Esta semana, la delegación de Uruguay en la Asamblea General de la Organización de las Naciones Unidas (ONU) se abstuvo, por segunda vez en un mes y medio, cuando se aprobó por 153 votos en 186 un pronunciamiento sobre la situación en la Franja de Gaza, que exigió el cese del fuego y la liberación de todas las personas tomadas como rehenes.
El ministro de Relaciones Exteriores de nuestro país, Omar Paganini, alegó en el Senado que la abstención uruguaya expresó el rechazo a una moción que no era “equilibrada”, porque “no situaba el problema” como una consecuencia del ataque terrorista de Hamas contra Israel el 7 de octubre ni lo condenaba. Esto merece y reclama un comentario severo.
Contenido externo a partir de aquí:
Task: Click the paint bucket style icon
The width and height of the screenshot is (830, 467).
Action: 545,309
Con independencia del relato de Paganini, no apoyar una exigencia de cese del fuego significa clara y simplemente eso (nótese además que el canciller, quizá por su escaso manejo hasta hace unos meses de las cuestiones de política internacional, dijo incluso que se había votado “en contra”).
La demanda de que se agregara una mención al ataque del 7 de octubre sólo tiene, a su vez, un significado imaginable: el de señalar a la ofensiva israelí, que ha causado una cantidad espantosa de víctimas en gran parte infantiles, como una reacción que no se habría producido sin aquel ataque, y considerarla por lo tanto comprensible.
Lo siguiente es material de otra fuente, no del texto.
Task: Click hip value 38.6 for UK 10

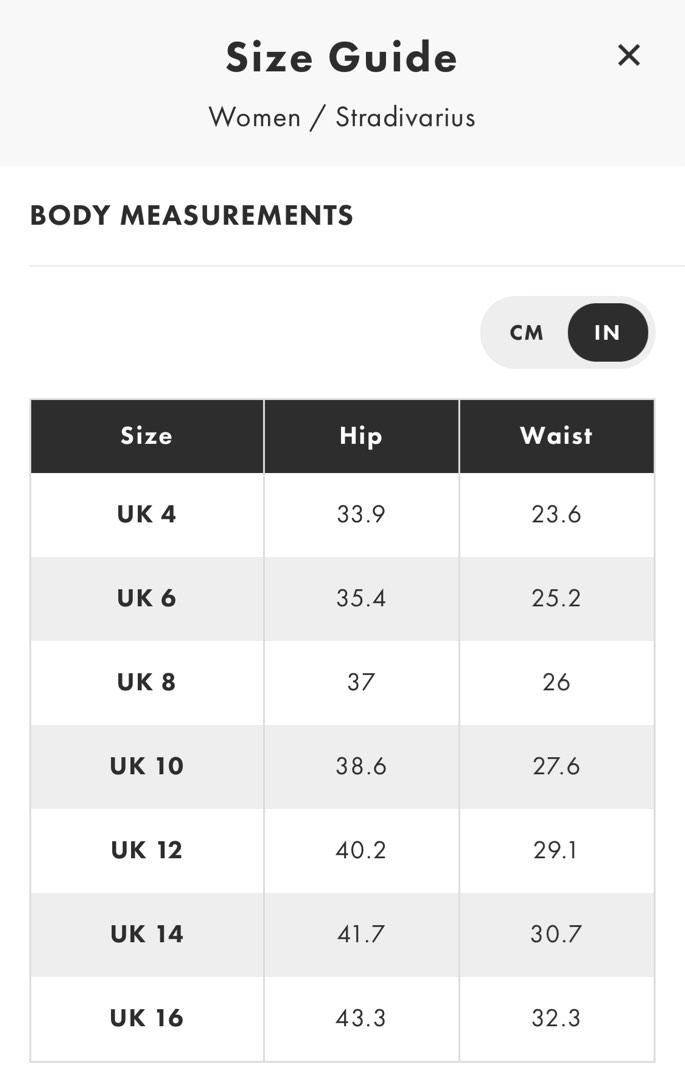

La representación en la ONU no debería ser del gobierno de turno, sino del Estado uruguayo como tal, que desde hace muchos años había mantenido algunos lineamientos básicos en la política exterior. Entre ellos, el de defender la solución pacífica y negociada de los conflictos, incluso cuando son, como este, extremadamente complejos y difíciles de conciliar.
Esta posición, cuya continuidad se quebró con las abstenciones en la Asamblea General, combina de modo armonioso principios generales y nuestros intereses, ya que a un país con las características de Uruguay le conviene mucho que no rija la ley del más fuerte.
El gobierno israelí que encabeza Benjamin Netanyahu sostiene que la única forma de evitar que vuelvan a producirse ataques como el de octubre es destruir a Hamas. La posibilidad de alcanzar este objetivo es muy discutible, por motivos no sólo militares, sino también sociales, ideológicos, políticos y geopolíticos. Además, no hay a la vista propuestas factibles sobre lo que pasaría (o por decisión de quiénes) con el escaso territorio de Gaza y sus dos millones de habitantes. Esto es parte de la necesaria y urgente negociación, que un cese del fuego facilitaría, además de frenar la matanza en curso.
En todo caso, la tarea de la delegación diplomática de Uruguay en la ONU no debería consistir en la toma de partido sobre quiénes deben ser aniquilados a 12.000 kilómetros de distancia, ni sobre quiénes o cómo tienen que gobernar en Gaza, en el resto de Palestina o en Israel, sino impulsar el respeto por normas civilizadas de convivencia y cooperación en beneficio de todos los pueblos. Entre ellas, las del derecho internacional humanitario, que regulan los conflictos armados y que en este caso se violan a diario de manera salvaje.